● What you have to do: Count the lines in the listing below that contain the word "will". Reply with the number alone.

----

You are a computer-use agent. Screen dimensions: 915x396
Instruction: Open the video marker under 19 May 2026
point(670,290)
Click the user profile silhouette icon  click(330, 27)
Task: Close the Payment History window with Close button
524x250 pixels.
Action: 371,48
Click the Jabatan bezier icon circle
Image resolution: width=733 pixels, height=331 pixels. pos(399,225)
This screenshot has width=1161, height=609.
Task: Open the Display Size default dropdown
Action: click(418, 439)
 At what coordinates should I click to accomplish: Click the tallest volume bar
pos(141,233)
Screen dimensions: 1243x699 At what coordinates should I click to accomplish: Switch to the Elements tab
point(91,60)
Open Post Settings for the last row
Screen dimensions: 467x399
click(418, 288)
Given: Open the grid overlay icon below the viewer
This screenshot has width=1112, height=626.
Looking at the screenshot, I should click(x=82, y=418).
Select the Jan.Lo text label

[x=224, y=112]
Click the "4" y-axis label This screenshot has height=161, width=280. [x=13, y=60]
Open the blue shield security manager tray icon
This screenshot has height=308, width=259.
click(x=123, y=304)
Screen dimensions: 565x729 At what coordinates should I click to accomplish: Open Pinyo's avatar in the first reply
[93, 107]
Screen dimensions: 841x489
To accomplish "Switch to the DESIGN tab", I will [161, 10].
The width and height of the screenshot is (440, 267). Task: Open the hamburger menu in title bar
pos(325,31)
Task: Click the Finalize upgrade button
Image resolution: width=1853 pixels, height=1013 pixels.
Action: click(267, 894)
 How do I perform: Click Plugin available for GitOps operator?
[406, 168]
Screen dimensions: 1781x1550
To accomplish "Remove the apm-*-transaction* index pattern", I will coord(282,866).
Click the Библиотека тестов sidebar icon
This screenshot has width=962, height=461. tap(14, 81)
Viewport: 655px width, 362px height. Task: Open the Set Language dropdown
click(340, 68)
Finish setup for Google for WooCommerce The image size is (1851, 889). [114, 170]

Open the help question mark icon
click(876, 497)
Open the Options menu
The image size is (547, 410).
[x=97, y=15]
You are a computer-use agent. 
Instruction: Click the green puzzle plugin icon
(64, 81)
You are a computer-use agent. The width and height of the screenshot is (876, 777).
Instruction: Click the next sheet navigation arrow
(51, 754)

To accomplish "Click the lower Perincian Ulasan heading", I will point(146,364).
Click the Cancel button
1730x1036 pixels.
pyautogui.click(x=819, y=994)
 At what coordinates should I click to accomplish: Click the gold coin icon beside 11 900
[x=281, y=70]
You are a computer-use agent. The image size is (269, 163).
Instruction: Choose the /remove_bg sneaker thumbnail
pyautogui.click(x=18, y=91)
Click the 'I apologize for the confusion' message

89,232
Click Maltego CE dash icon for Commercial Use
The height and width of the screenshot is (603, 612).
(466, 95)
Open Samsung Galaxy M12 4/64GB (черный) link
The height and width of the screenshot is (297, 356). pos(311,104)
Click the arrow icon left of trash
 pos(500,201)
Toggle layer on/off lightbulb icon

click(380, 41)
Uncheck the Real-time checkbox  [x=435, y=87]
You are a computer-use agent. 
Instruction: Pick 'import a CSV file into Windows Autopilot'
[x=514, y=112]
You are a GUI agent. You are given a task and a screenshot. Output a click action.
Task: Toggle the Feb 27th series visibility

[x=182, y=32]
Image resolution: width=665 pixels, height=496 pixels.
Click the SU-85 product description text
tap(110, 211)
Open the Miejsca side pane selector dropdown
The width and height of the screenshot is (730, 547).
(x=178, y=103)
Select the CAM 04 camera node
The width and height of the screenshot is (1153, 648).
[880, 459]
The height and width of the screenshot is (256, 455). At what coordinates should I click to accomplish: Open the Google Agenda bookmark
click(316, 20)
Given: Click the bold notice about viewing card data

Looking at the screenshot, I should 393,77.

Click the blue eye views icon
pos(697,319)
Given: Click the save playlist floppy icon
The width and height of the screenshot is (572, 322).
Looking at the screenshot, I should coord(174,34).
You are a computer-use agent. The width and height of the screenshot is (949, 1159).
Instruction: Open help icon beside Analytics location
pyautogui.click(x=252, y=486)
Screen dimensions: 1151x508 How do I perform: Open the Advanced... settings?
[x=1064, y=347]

----

● Solution to the problem: 3